There are several proactive steps a couple can take to help avoid a financially unsound marriage. For practical guidance on handling money together, see Navigating Financial Challenges in Marriage.

Practical steps to protect your finances

  1. Designate specific purposes for your joint income. Each financial goal or purpose should have a specifically designated bank account. You may only be able to start each account with the minimum required deposit, but the important thing is that you've set your goals and designated a savings portal.
  2. Make open, effective, timely, and focused communication about your finances a priority. Computer programs and budgeting apps can help you keep track of what you earn, spend, and owe. In most situations, it should take only 15 to 20 minutes to review finances at the end of each day or week. At minimum, each spouse should give the other periodic reports on the financial tasks and obligations they oversee.
  3. If you want your money to grow through investments, research thoroughly before committing to real estate, stocks, or other assets. Weigh the pros and cons of each option and build a strategy from the ideas that interest both of you.
  4. Make sure your marriage feels financially fair. Some couples use a prenuptial agreement when there is a large wealth discrepancy or a late-in-life marriage. Whether or not you have an agreement, divide money-related tasks in ways that leave both partners comfortable and capable. You don't need to scrutinize every purchase, but you should clearly communicate spending concerns and how they affect shared goals.
  5. Plan for the unexpected. Protect your family's financial security with disability, life, and health insurance. Each spouse should have a will and a power of attorney. Spouses who own a business should keep separate books for tax purposes so family and business finances do not become intertwined.

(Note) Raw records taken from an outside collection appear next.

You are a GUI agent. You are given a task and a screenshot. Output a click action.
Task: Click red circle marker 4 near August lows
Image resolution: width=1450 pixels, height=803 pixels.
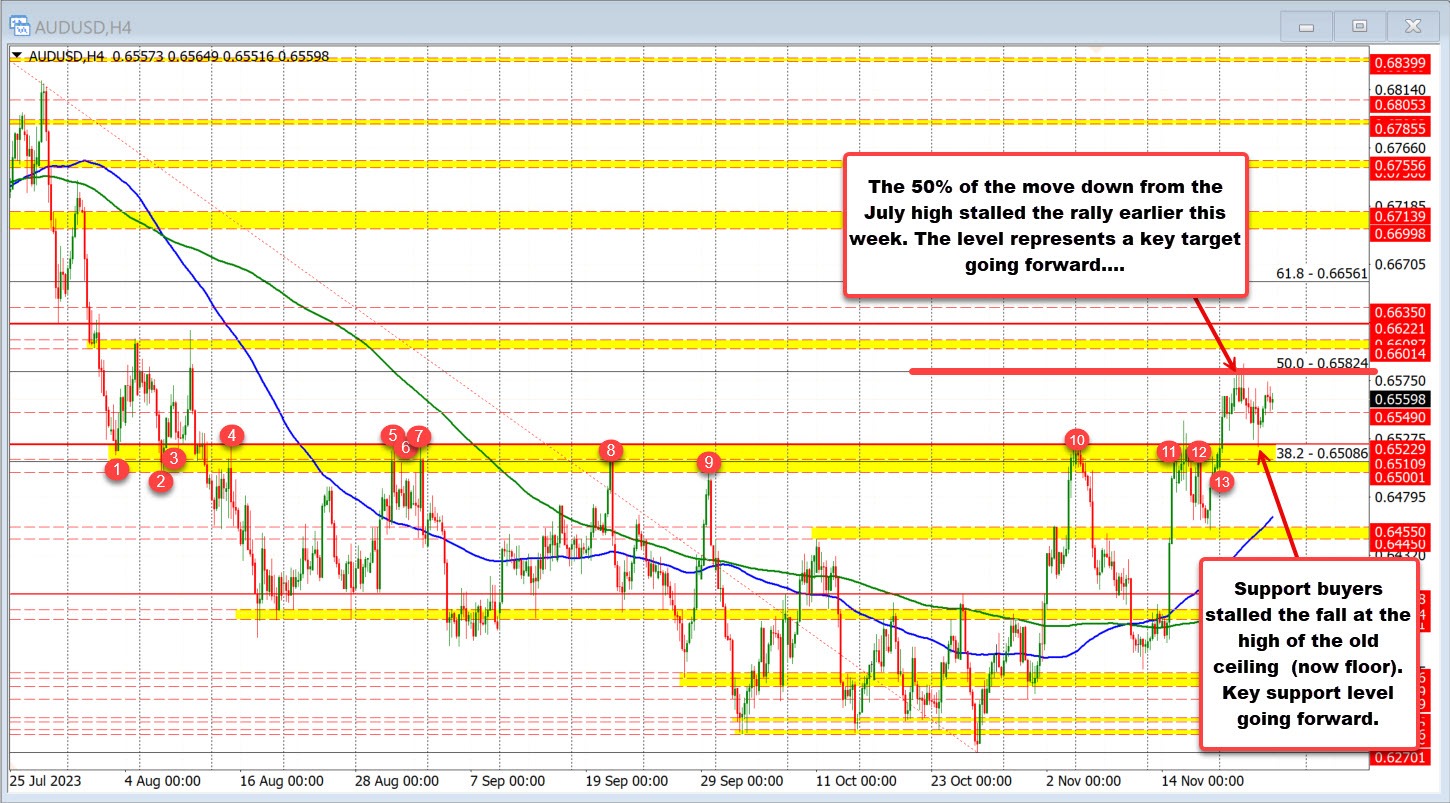pyautogui.click(x=231, y=435)
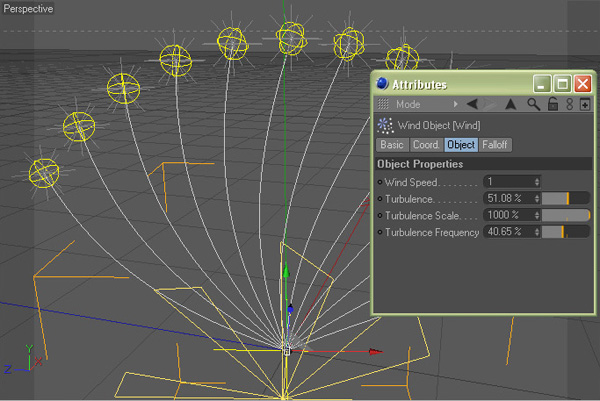Click the Turbulence value stepper arrows

(537, 199)
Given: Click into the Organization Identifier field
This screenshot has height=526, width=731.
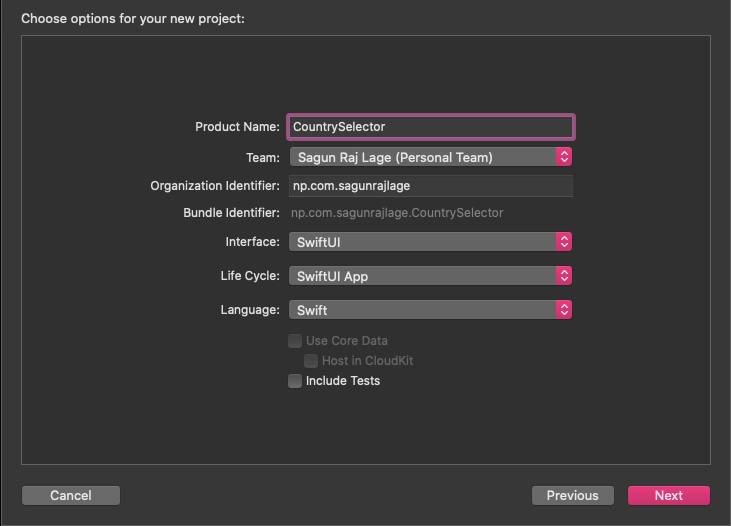Looking at the screenshot, I should [430, 186].
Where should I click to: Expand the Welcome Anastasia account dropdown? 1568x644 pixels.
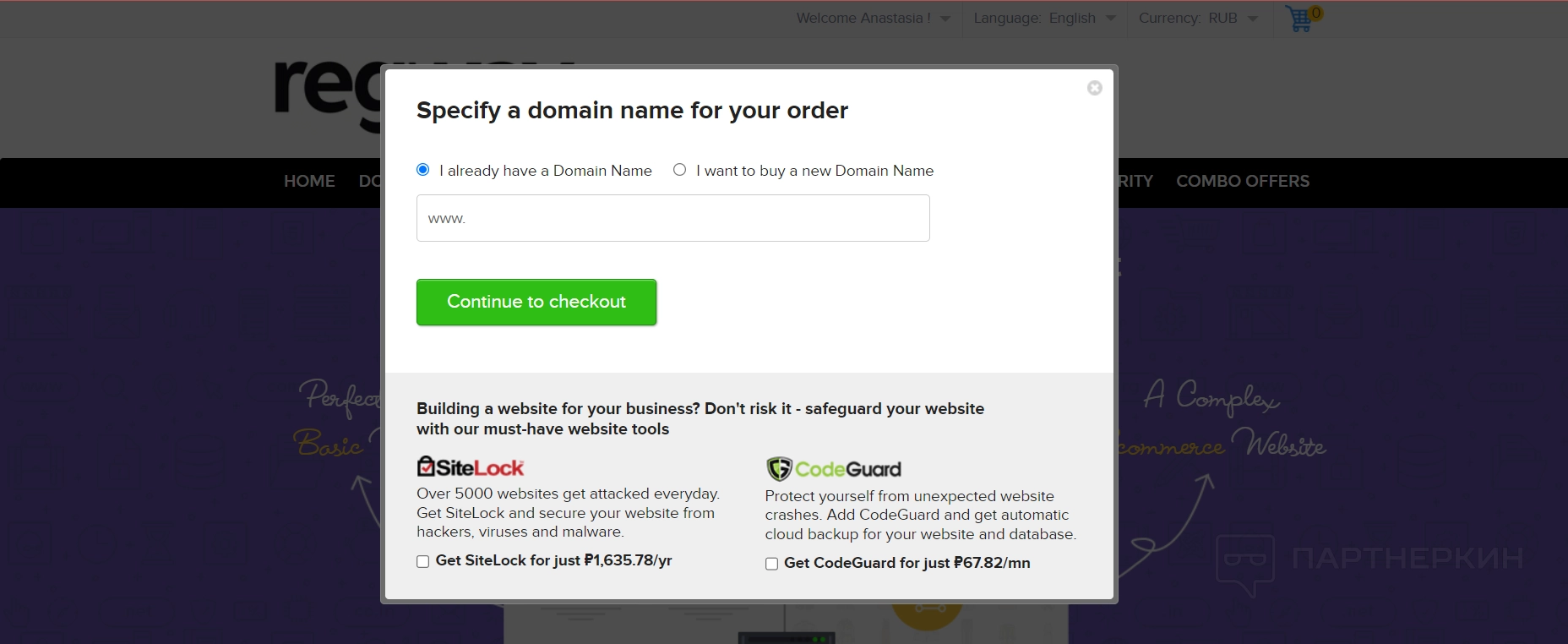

With a little work and proactive planning, you can help ensure a financially sound and secure marriage. Financial well-being is an ongoing process that requires consistent and open communication.

For help that also covers related legal and counseling topics, consider reviewing Navigating Financial and Legal Challenges in Marriage.

Frequently Asked Questions

How often should couples review their finances?

Couples should check budgets and bills weekly and conduct a more detailed review monthly to stay aligned on goals and catch problems early.

Should married partners combine all bank accounts?

There is no one right answer; many couples use a mix of joint and individual accounts to balance shared responsibilities with personal autonomy.

When is a prenuptial agreement advisable?

A prenuptial agreement can be helpful when one or both partners have significant assets, business interests, or children from prior relationships.

What types of insurance are most important for married couples?

Life, disability, and health insurance are key to protecting household income and providing for dependents if a partner becomes unable to work or passes away.